Why Databricks
Databricks is a strong destination for TrackLayer events when the same ecommerce stream needs to support unified analytics, production reporting, experimentation, and machine learning. TrackLayer can land canonical events as Delta tables with stable fields for event_time, merchant_id, event_name, user_id, order_id, value, currency, platform, attribution metadata, and the raw payload. Analysts can query the stream in Databricks SQL, data engineers can refine it with notebooks or workflows, and ML teams can train models without copying the data into a separate feature environment.
Unity Catalog adds the governance layer that usually decides whether a warehouse export is usable in production. Instead of scattering permissions across workspace-local objects, your team can grant access at the catalog, schema, table, view, and function level, then trace lineage as raw TrackLayer events move into dbt models, dashboards, feature tables, and MLflow experiments. That separation lets TrackLayer own clean event delivery while Databricks owns durable storage, access policy, transformation, and model training.
Prerequisites
A Databricks workspace with permission to manage SQL warehouses, service principals, and Unity Catalog objects.
Unity Catalog enabled, with a metastore attached to the workspace that will receive TrackLayer event tables.
A SQL warehouse for direct sync writes or a Delta Live Tables pipeline if your team routes landing data through managed ingestion flows.
A Databricks service principal with a token or OAuth credential that can be scoped to the target catalog and schema.
Storage credentials for S3, ADLS, or GCS configured according to your cloud, metastore, and external location policies.
Step-by-step setup
Create the catalog and schema
Start by creating a dedicated Unity Catalog namespace. Keeping TrackLayer raw data in its own catalog and schema makes permissions, lineage, retention, and downstream source declarations easier to audit.
CREATE CATALOG IF NOT EXISTS tracklayer
COMMENT 'Raw and modeled TrackLayer ecommerce event data';
CREATE SCHEMA IF NOT EXISTS tracklayer.events
COMMENT 'Canonical TrackLayer event stream and ingestion metadata';Grant the service principal
Create or select a Databricks service principal, generate a credential in your normal secret workflow, and grant only the privileges TrackLayer needs to create and maintain Delta tables in the events schema.
GRANT USE CATALOG ON CATALOG tracklayer
TO `tracklayer-sync-sp`;
GRANT USE SCHEMA ON SCHEMA tracklayer.events
TO `tracklayer-sync-sp`;
GRANT CREATE TABLE ON SCHEMA tracklayer.events
TO `tracklayer-sync-sp`;Add the Databricks destination in TrackLayer
In TrackLayer, open Destinations, choose Databricks, and enter the connection details for the workspace and SQL warehouse.

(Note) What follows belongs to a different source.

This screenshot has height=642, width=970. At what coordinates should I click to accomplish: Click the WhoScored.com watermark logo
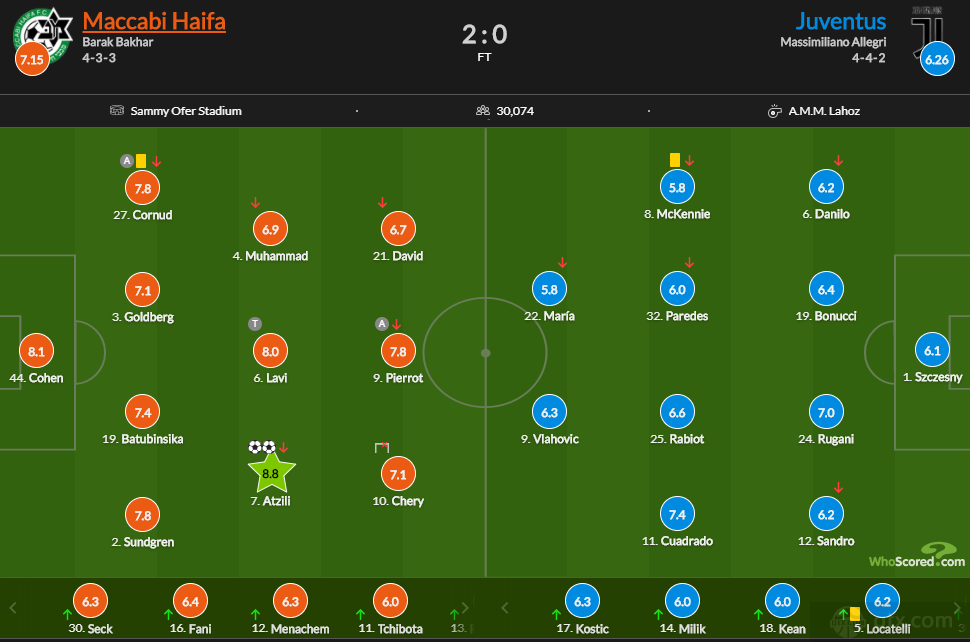point(917,556)
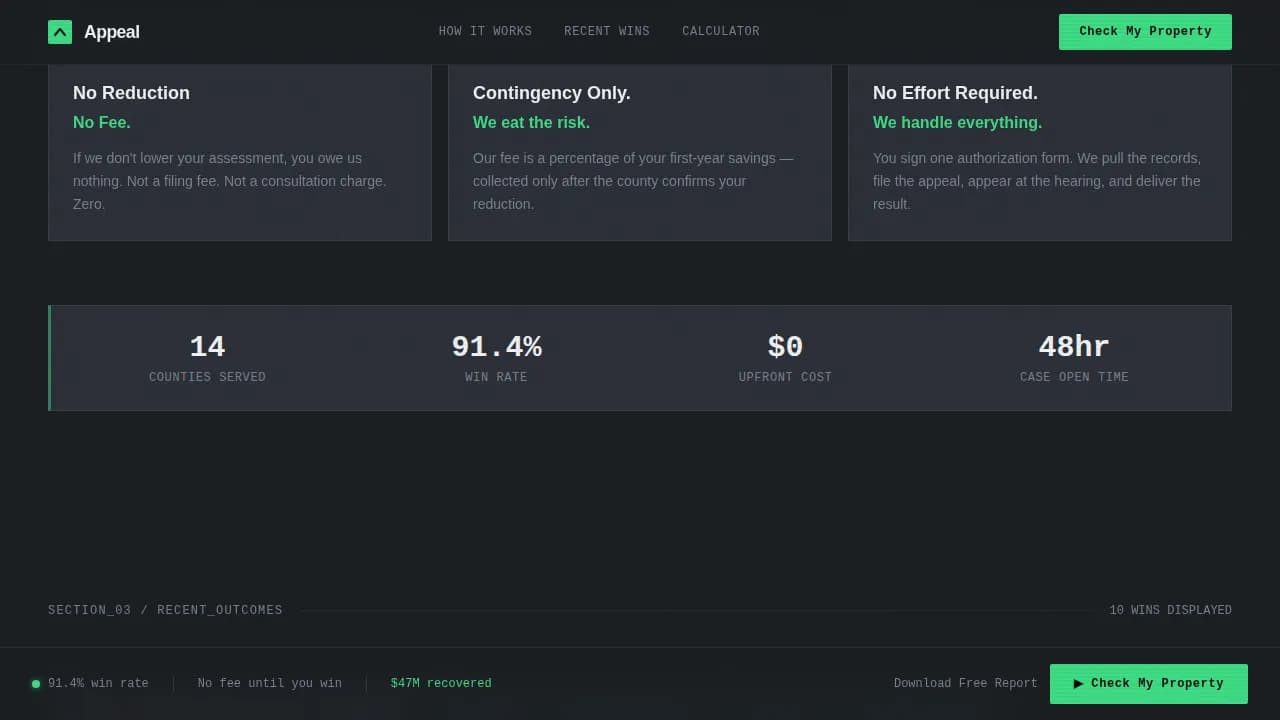Click the green Appeal logo icon
Screen dimensions: 1280x720
[60, 32]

Use a staging workspace first if your governance team requires destination validation before production activation.
Host: https://adb-1234567890123456.7.azuredatabricks.net
Token: stored service principal secret
Warehouse HTTP path: /sql/1.0/warehouses/abc123def456
Catalog: tracklayer
Schema: eventsRun the first sync
Start a manual sync from TrackLayer. With CREATE TABLE privileges, TrackLayer can auto-create Delta tables for the canonical event stream, ingestion timestamps, payload metadata, and stable ecommerce dimensions.
tracklayer.events.events
tracklayer.events.sync_runs
tracklayer.events.event_errorsVerify recent rows
After the first sync finishes, validate row counts in Databricks SQL before enabling production schedules. Confirm event_time filters work because nearly every downstream model will use them.
SELECT COUNT(*)
FROM tracklayer.events.events
WHERE event_time > current_date() - INTERVAL 1 DAY;Delta Lake benefits
Delta Lake is the right storage format for a TrackLayer export because event tables are rarely static. Teams replay historical events, fix attribution rules, backfill merchant properties, and build new marts from the same source contract. Delta gives those changes transactional behavior without asking analysts to reason about partially written files.
- ACID transactions keep exports consistent even when scheduled syncs, analyst queries, and downstream jobs touch the same tables.
- Time travel gives data teams a practical way to inspect previous table versions during audits, backfills, or attribution model regressions.
- MERGE support makes replay handling and late-arriving updates straightforward when you deduplicate by event_id or update order-level facts.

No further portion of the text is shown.